I just use warm water and an old washcloth, but may use a soft scrub brush if it is crusted on. If it is really bad, I will even use a little salt as a scrubbing agent.

Sometimes I'll give them a nice polish before photos or going to a show. I will use a drop of olive oil or glycerin if I have any, and work it all over the shell. 

I've done my research and can find no reason to suspect that a little olive oil, hand lotion, or similar reasonably natural product that can be used on human hands and nails will cause my tortoises any harm. 

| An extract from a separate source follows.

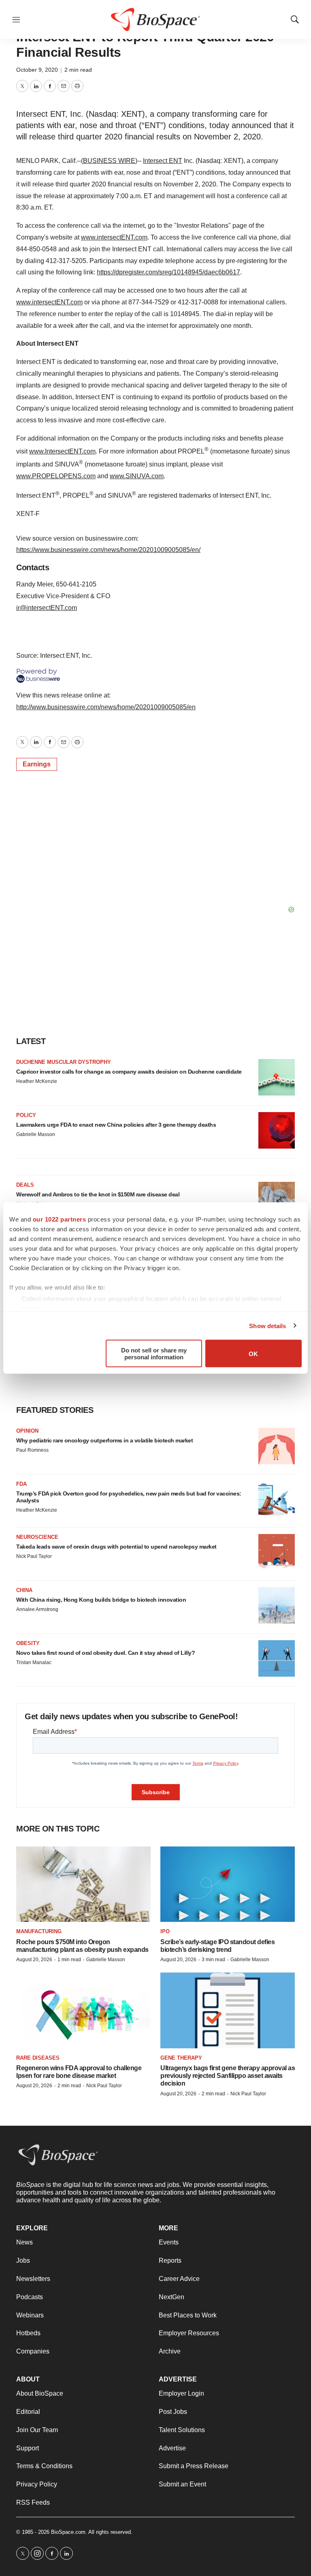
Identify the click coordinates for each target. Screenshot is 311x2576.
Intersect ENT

I am not recommending it as a regular practice or that it be slathered on, or that you use stuff full of chemicals, or that it be left on- but a little once in a while does not seem to pose much of a risk.


----------



## Yvonne G (Feb 16, 2010)

I think the main thing to be concerned about is putting on too much so that it attracts dirt. This MIGHT cause the tortoise to overheat in the sun or bright light.


----------



## bikerchicspain (Feb 17, 2010)

I only put a small amount of olive oil on a tissue and that will do four torts, i make sure its virgen oil as that is just from the olive, because ordinary olive oil has the stones and other stuff in it. 
I only do it after they have had a nice warm bath with just luke warm water the toothbrush and then dried because of temperature drops,then i apply the oil, i only do this when i bathe them once a month twice at the most.
It also helps to nurish the shell


----------



## GBtortoises (Feb 17, 2010)

Oil? Why not Turtle Wax?


----------



## Stephanie Logan (Feb 17, 2010)

GBtortoises said:


> Oil? Why not Turtle Wax?



That's FUNNY.


----------



## sammi (Feb 17, 2010)

The only reason I "clean/scrub" Ernie, is because sometimes he gets poop smeared on himself, or I see traces of urates that he walked through. Not for "beauty" reasons.


----------